In condizioni meno gravi, invece, si trova l’altra donna colpita dalla furia omicida dell’uomo. Di lei si da che attualmente è ricoverata nel reparto di otorinolaringoiatria, raggiunta alla mascella da uno dei colpi di pistola. Secondo il direttore del reparto Giampietro Ricci, la paziente “non avrà conseguenze né sotto il profilo estetico né per quello funzionale” e potrebbe essere dimessa nel giro di sei, sette giorni.
Riccardo Bazzurri, ieri aveva sparato dopo una discussione con la ex compagna. Aggressione avvenuta davanti alla casa dell’amica con la quale doveva recarsi in piscina. Dopo il diverbio – secondo i carabinieri – le due donne e il bambino erano salite in auto per andare in piscina. A quel punto l’uomo gli aveva sparato contro quattro colpi di pistola, ferendo le due donne e il bambino gravemente. Aveva quindi rivolto l’arma, una Beretta calibro 9 semiautomatica, contro la propria testa, facendo di nuovo fuoco e tentando il suicidio.
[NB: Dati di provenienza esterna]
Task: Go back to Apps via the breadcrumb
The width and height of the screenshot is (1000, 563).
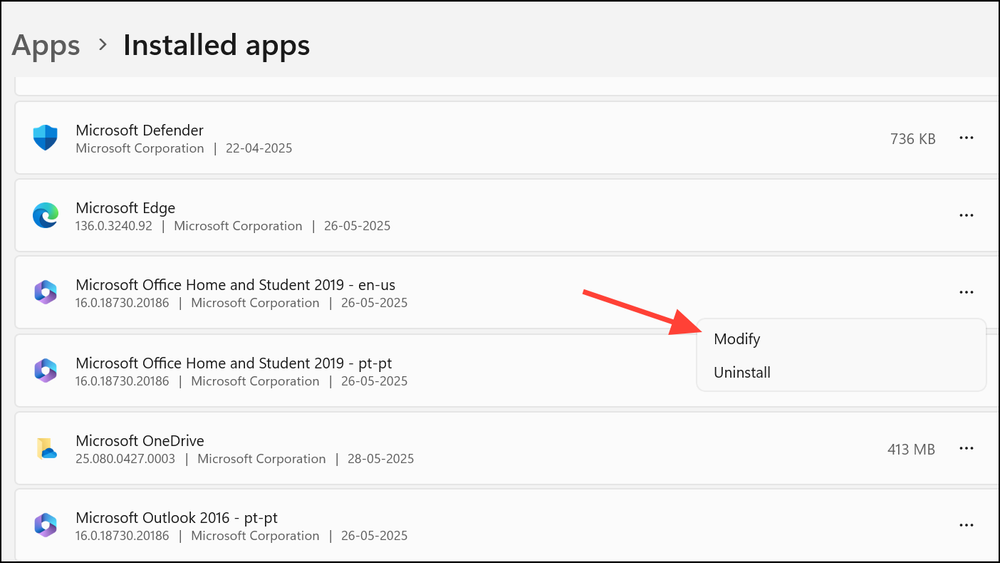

Le condizioni del bambino sono ancora molto gravi. È sempre in “prognosi strettamente riservata”, il bambino di 2 anni, ferito ieri mattina. Il piccolo, raggiunto alla testa da un colpo di pistola, è ricoverato nel reparto di rianimazione dell’ospedale Meyer di Firenze, dove è stato trasferito poche ore dopo il suo ferimento. Le sue condizioni ieri erano state definite “molto, molto gravi” dai sanitari fiorentini.
Indagini serrate. Il movente sarebbe passionale. Infatti, Riccardo Bazzurri, da quanto scoperto dai Carabinieri, era “ossessionato” dall’idea di poter ricominciare la relazione con la ex compagna dalla quale si era separato a settembre. Inoltre, i militari di Perugia, in casa dell’uomo hanno sequestrato un fucile a pompa per uso sportivo senza proiettili. Nelle ultime ore gli investigatori hanno sentito diversi conoscenti ed amici della ex coppia. Dagli accertamenti sono emersi alcuni screzi, comunque mai denunciati, tra i due, relativi anche al mantenimento del figlio. La donna considerava comunque il suo ex compagno “un padre esemplare”.
Sempre a casa dell’uomo è stata trovata una cameretta adibita ad ospitare il figlio che, dopo la separazione, pur vivendo con la madre, continuava a frequentare regolarmente il padre.
Ancora gravi le condizioni dei due. Per il medico che ha seguito fin dall’inizio l’evoluzione della situazione, gli interventi ai quali i due sono stati sottoposti “sono riusciti ma le loro condizioni rimangono comunque gravissime”.
Il sindaco in visita ai feriti. Il sindaco Romizi ha fatto visita questa mattina alle persone ricoverate al Santa Maria della Misericordia per testimoniare la vicinanza della città dopo il dramma che si è consumato ieri a Ponte Valleceppi. Questa una sua riflessione sulla vicenda.
“E’ una vicenda drammatica che si iscrive nella purtroppo lunga casistica di atti di violenza che si consumano all’interno dei rapporti familiari. E’ un fatto che determina allarme sociale e che vede vittime ancora una volta delle donne, ed un bambino. Da parte dell’amministrazione esprimiamo profondo dolore, sentimenti di vicinanza per le persone coinvolte e per le famiglie, sgomento per quanto accaduto. Siamo davanti ad una vicenda che deve far riflettere tutti. Il malessere di un gruppo, anche se piccolo, ci deve interessare. Ci sono preoccupanti segnali di disgregazione sociale, di difficoltà di rapporti, di crisi dei nuclei familiari che non possiamo ignorare. Ci sono d’altro canto anche i tratti forti di una comunità che si fa sentire e vedere, che partecipa, che si sente coinvolta. E’ il sentimento diffuso in tutta la città. Sono valori importanti da difendere e da far crescere”.
Morto l’aggressore. Il reparto di Rianimazione del S.Maria della Misericordia di Perugia comunica che alle ore 15 sono iniziate le operazioni di accertamento di morte di Michele Bazzurri sottoposto ad intervento chirurgico alla testa nel pomeriggio di ieri.
I sanitari hanno dato notizia di tale attività ai genitori dell’uomo e alla Direzione Sanitaria dell’Azienda Ospedaliera di Perugia. I familiari si dono riservati di autorizzare l’espianto degli organi.